Thanks for your thoughts. These are just the kinds of dialogues we ned to be starting.
-Hannah
Hi, Hannah! Thank you all so much for having me. I had a great time. If you have a mind, click the tag for transgender cinema and poke around. I'd be interested in what you think.
I hated this movie for most of the same reasons you did, and of course I was told that I, as a cis woman, just didn't "get it." Ha! I never believed that! I may be cis, but I know movies, and this one was cliché-ridden to its core.
One of the things I found most false was Bree's lack of support system. I don't know any transpeople who don't have connections in the trans community: Of course, that's a self-fulfilling prophecy, if they don't make connections, how would I know them? But knowing how deeply supportive that community can be, it seems strange and wrong to present Bree as representative. Sure, maybe there's someone like her somewhere, but it still feels like a lie.
One moment that I really loved was Bree confronting her mother about their equivalent pills; it really got to the core, rather elegantly, about the way we (as a culture) lie to ourselves over "real" and "false" gender.
And you're so right about Graham Greene.
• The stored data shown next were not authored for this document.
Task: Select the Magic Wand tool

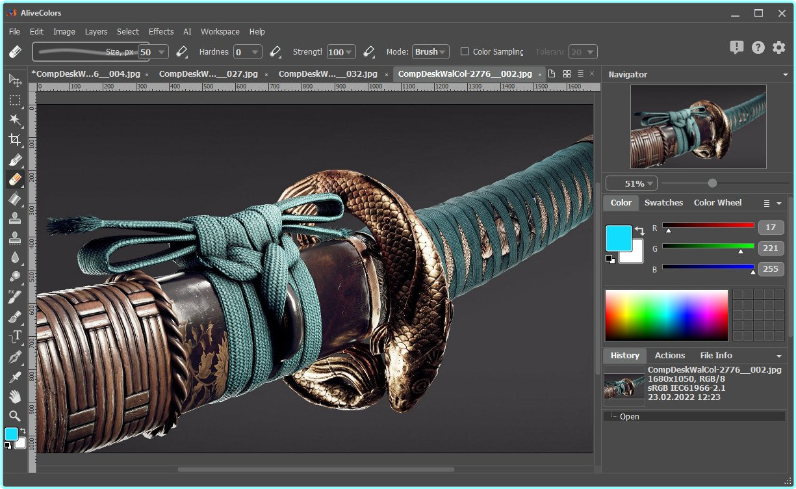Action: pos(15,119)
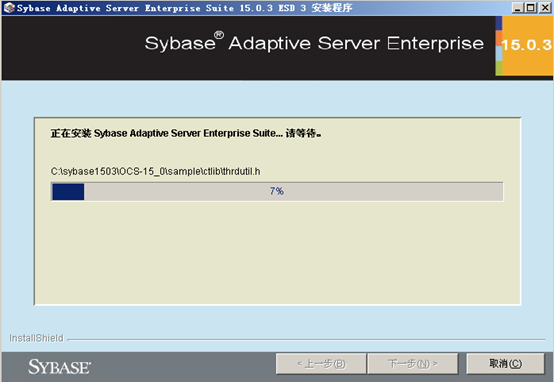Click the filled dark blue progress segment
Viewport: 554px width, 382px height.
(68, 192)
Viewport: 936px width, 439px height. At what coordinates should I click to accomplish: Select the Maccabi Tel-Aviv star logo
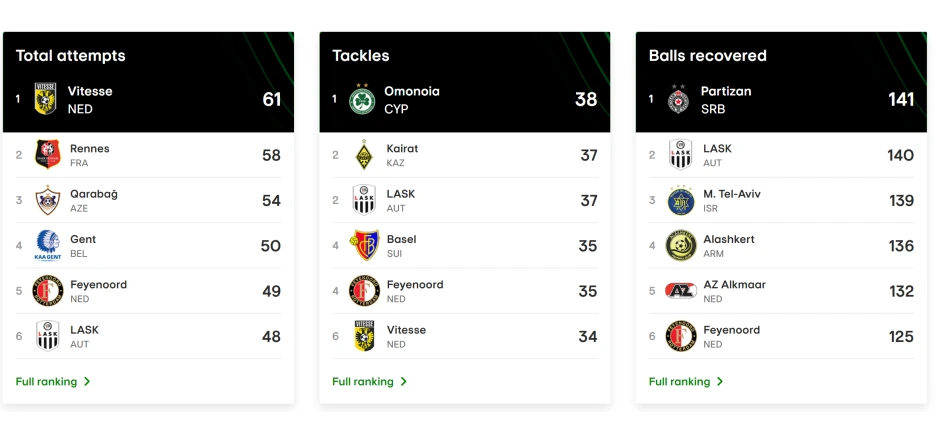point(681,200)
He made the movie.
Hi, Deborah. I think we've had this conversation before. I think you're totally right about the lack of community Bree seems to exist in. I could understand this if the movie were set in, say, 1990, but in 2006? Ten years AI (after internet)? Um...no. This is another one of those weird lacunae that is thrown into stark relief by the movie's choice of episodes. The Dallas episode totally shows that there's a community there for her if she wants it. She lives in LA? Oh, please.
(Oh, and I'll be writing about Thunderball in a day or two. I'll be calling it "Dominoes in Drag," with apologies to Van Morrison. I hope you'll stop by for that).